— TASK REQUIREMENTS —
Swap "Class Materials" for "Course Materials" in the rows below, change nothing else, and leave the pictures out of your answer.

— DATA SECTION —
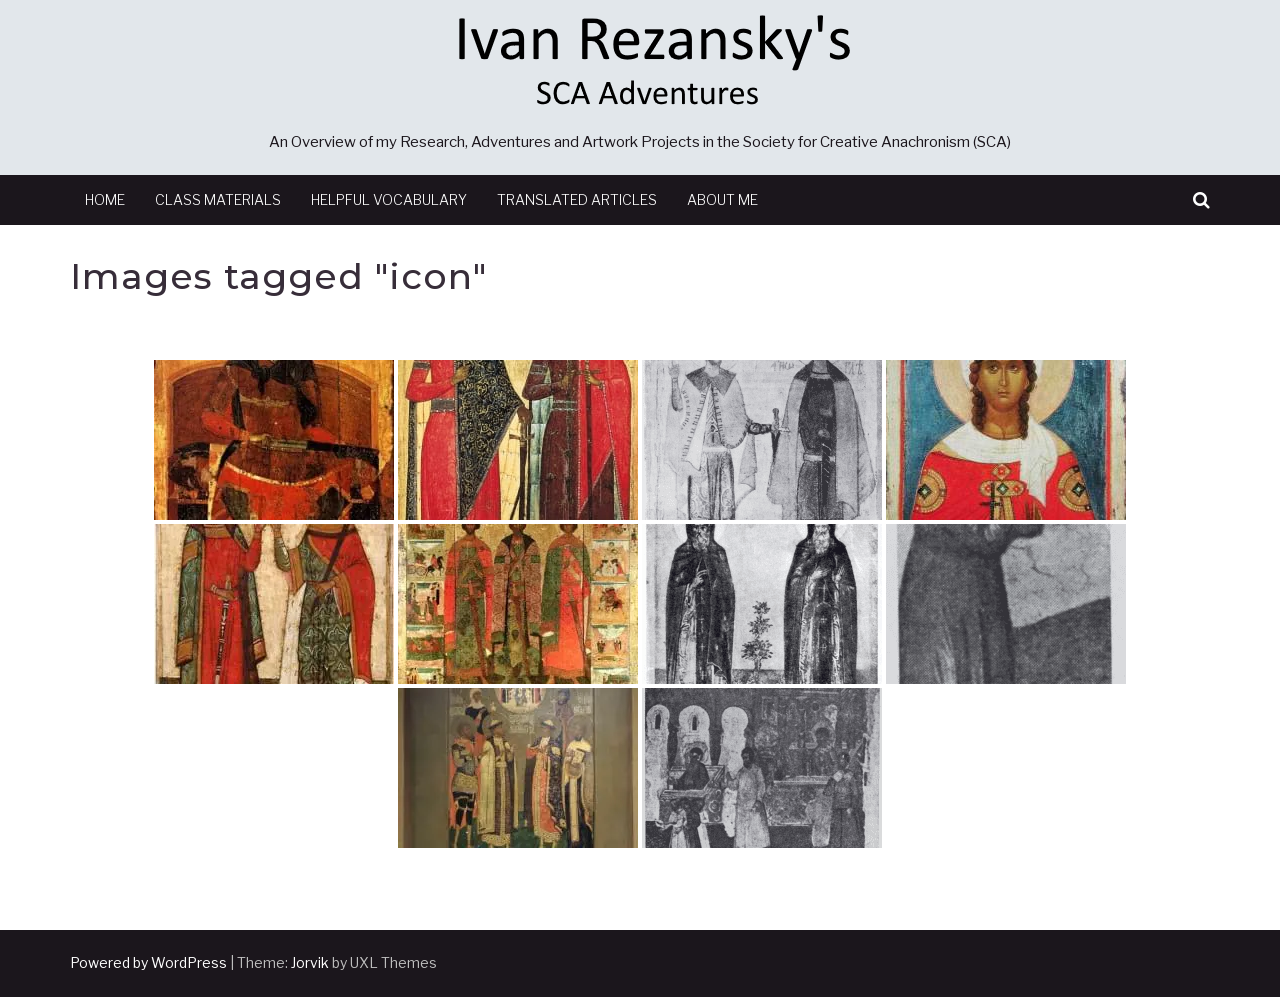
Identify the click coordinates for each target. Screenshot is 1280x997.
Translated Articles (577, 199)
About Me (722, 199)
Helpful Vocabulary (389, 199)
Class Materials (218, 199)
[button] (1201, 200)
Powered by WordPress (148, 962)
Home (105, 199)
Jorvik (310, 962)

— SOLVED PROBLEM —
Identify the click coordinates for each target. Screenshot is 1280x997.
Translated Articles (577, 199)
About Me (722, 199)
Helpful Vocabulary (389, 199)
Course Materials (218, 199)
[button] (1201, 200)
Powered by WordPress (148, 962)
Home (105, 199)
Jorvik (310, 962)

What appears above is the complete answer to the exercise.